Andy Scott not only saw them and photographed them in detail – he felt them, his hands telling him of their musculature, their sinews, bone structure, hinges, manoeuverability.
He had already made the maquettes, 20 foot high models of the Kelpies – and the structures that have travelled to New York for Scottish Week earlier this year. After his hands had taught him what his camera could not about the living mobility of the Clydesdales, he had to do some hefty rebuilding of parts of the maquettes as he understood these heavy horses so much better.
It is this precision of knowledge and empathy with the movement of another creature in the sculptor that has enabled him to create beings in steel that seem to observe, breathe and summon the strength and stability to hold their own positions.
The computer translated his designs into the construction process, with great stainless steel tubes gently bent into individual curves for the structural framework to which 464 steel plates are riveted for each Kelpie. There is no straight line anywhere in the design and no flat steel plate. Everything curves – often in two or three dimensions.
Their fabrication and building is itself a work of art. The jigsaw pieces were made by a Finnish firm based in Yorkshire; and the Kelpies were built on site by a workforce that in total numbered around four hundred people.
The photographs chosen for inclusion here deliberately focus on detail, showing the astonishing fluidity of the complex steel plates in conjuring these creatures to warm and tactile life. They are lit at night, from installations within their structures, which can only be magical.
Baron, by the way, retired last year and is in a rest home for horses up north somewhere- Aberdeenshire or Caithness. Duke is retiring this year and since ‘his’ Kelpie [‘head-down’] is the one open to the public, at the base of its neck in the interior, is one of his cast off horse-shoes, his signature, if you like.
We recommend taking the tour, not only because you get inside Duke to see the structure – and a dizzying ladder for maintenance access to the heights of him [look also at the fabulous operation of the ‘aircraft type’ door as you go in]; but for the guides themselves. They are a dream – lively, well informed, friendly, funny, individual and so joyful in the job they do, with the Kelpies and the park.

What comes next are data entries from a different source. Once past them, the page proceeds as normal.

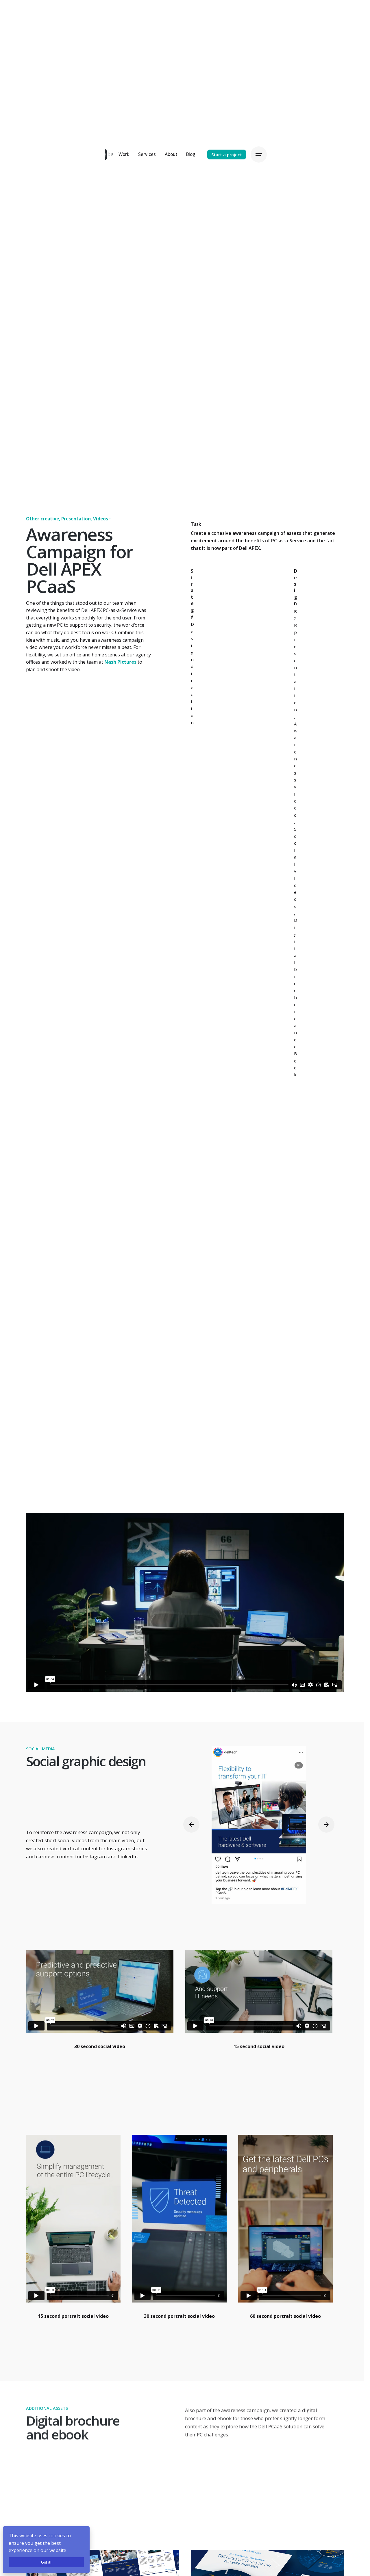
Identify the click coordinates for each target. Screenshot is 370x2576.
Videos (100, 519)
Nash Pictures (120, 662)
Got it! (46, 2562)
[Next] (326, 1824)
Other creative (42, 519)
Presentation (76, 519)
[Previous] (191, 1824)
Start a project (226, 154)
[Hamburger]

Anyone going there without SatNav [and as map-devotees we cannot say whether SatNav can manage access to The Kelpies] needs to be aware that signage is shockingly absent and unclear as you get nearer to the park. The best tip is to look for the roundabout with the Falkirk stadium beside it on the A504 and even if you have to go round the roundabout twice before you suss it out, this is where you turn off to get down to the entrance to the park.

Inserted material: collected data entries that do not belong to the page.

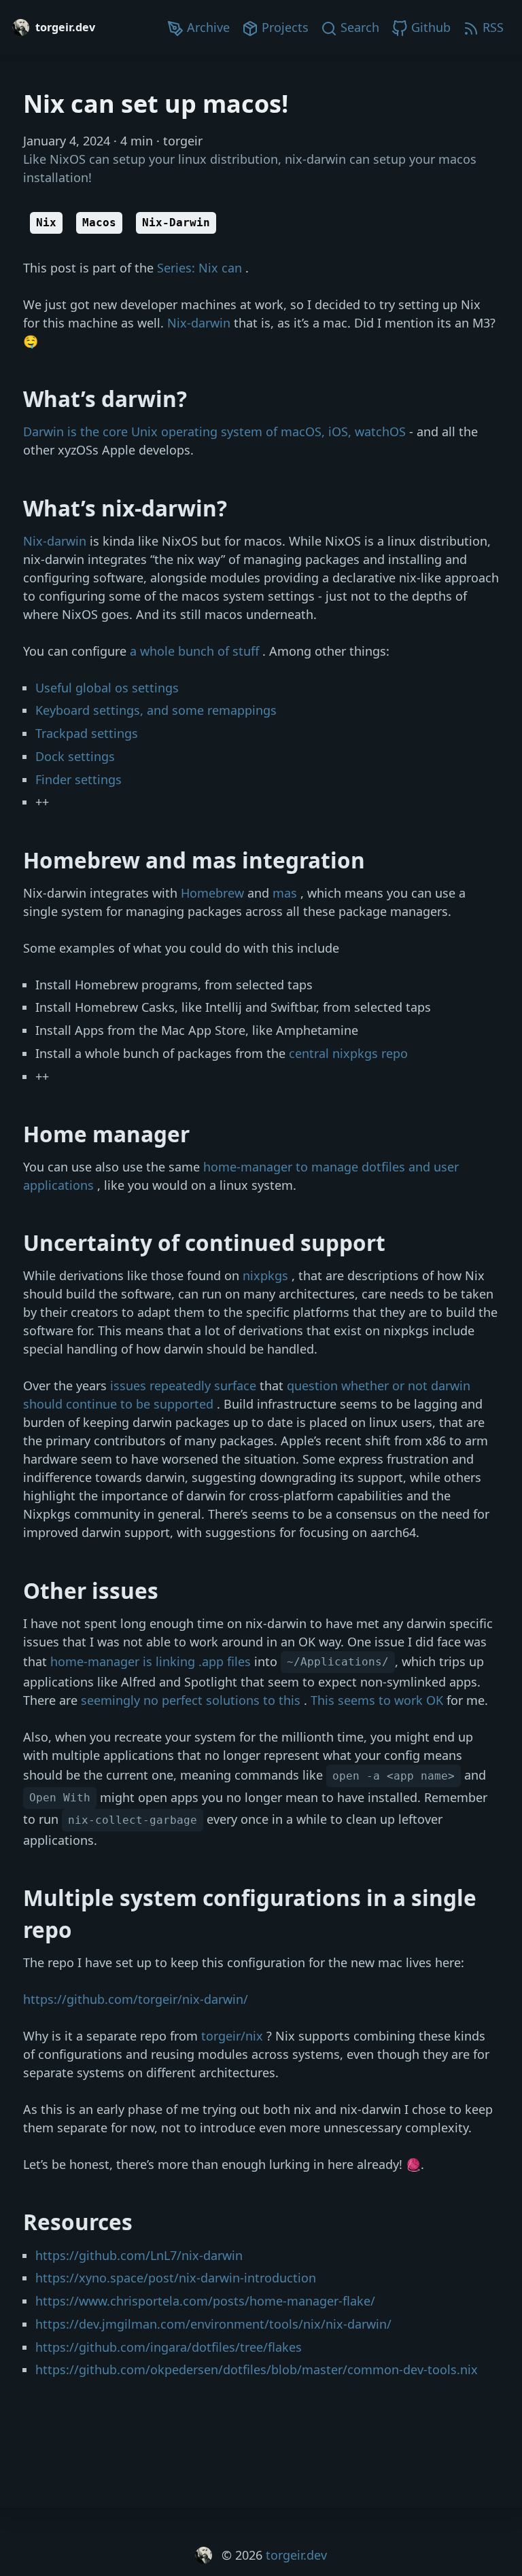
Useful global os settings (107, 688)
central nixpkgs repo (348, 1053)
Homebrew (214, 893)
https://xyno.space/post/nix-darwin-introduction (175, 2278)
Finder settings (78, 779)
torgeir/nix (233, 2036)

If your main purpose is to see the Kelpies, ignore the first car park on the left and drive on until you see a second one on the right. The ticket office for the tours and lavatories are on this car park – and it is minutes away from the Kelpies.

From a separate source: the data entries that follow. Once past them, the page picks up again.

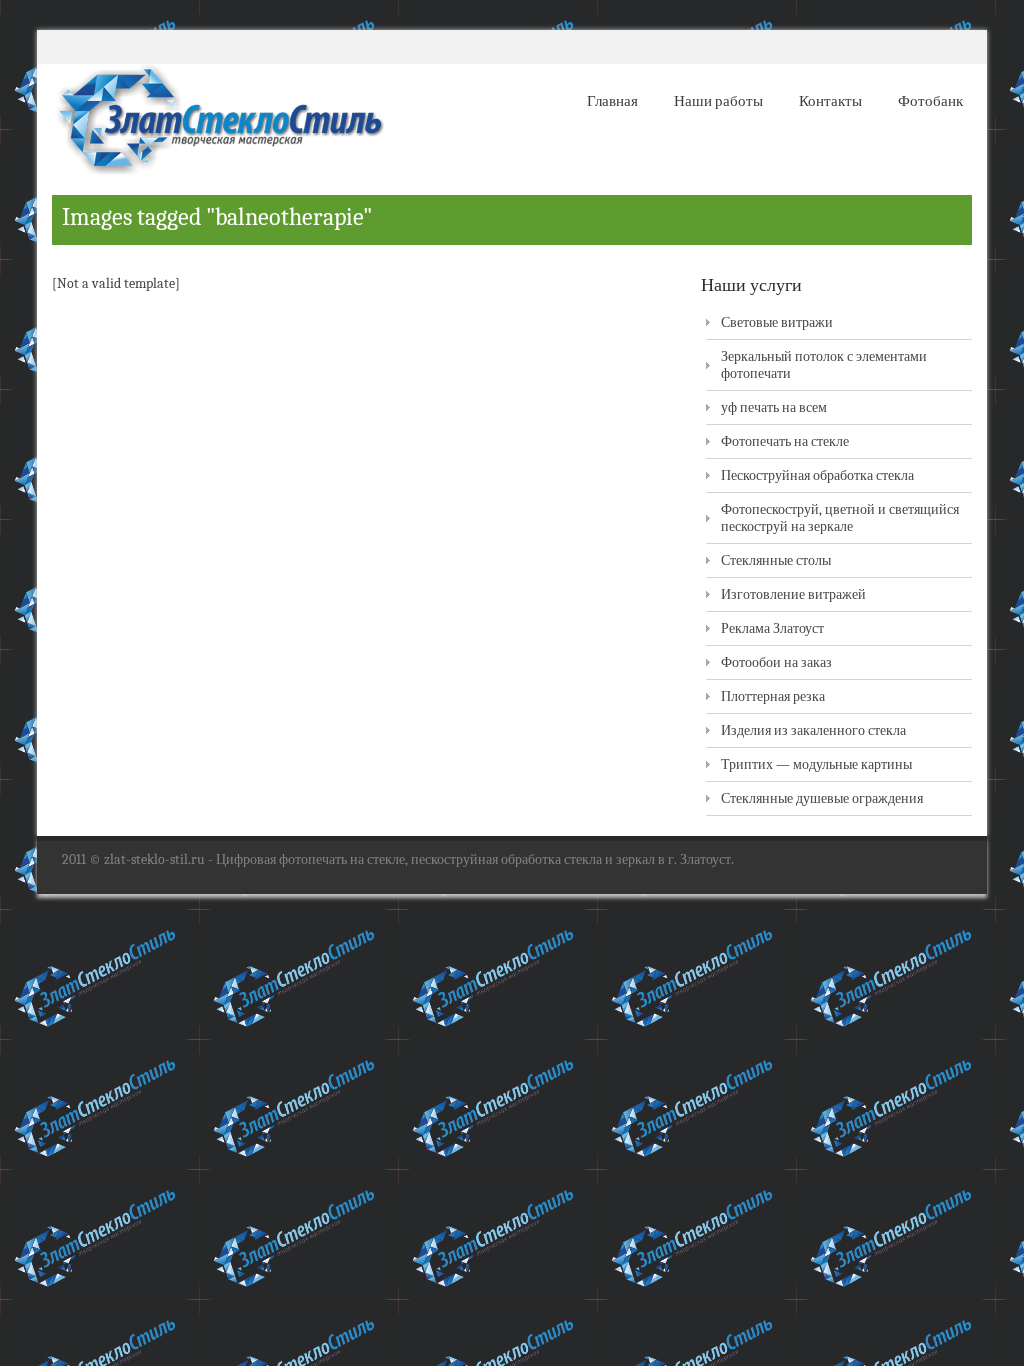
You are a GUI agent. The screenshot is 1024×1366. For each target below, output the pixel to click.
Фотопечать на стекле (785, 441)
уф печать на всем (774, 407)
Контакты (830, 101)
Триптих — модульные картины (816, 764)
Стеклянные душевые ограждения (822, 798)
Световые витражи (777, 322)
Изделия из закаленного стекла (813, 730)
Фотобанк (930, 101)
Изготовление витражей (793, 594)
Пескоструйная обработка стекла (817, 475)
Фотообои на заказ (776, 662)
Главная (612, 101)
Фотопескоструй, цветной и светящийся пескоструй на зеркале (840, 518)
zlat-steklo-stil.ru (154, 859)
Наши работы (718, 101)
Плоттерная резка (773, 696)
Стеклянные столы (776, 560)
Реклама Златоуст (772, 628)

Two warnings: if you’re approaching Falkirk from the west on the M90, keep your mind on your driving. There is a point where the Kelpies suddenly rear over the hedge on the far side of the carriageway on your right – a moment which could damage your health and that of others. And the canal stinks.
These creatures are not only visually unforgettable, they are, somehow, incredibly therapeutic. You come away better than you arrived, eased, with something important but not describable, confirmed.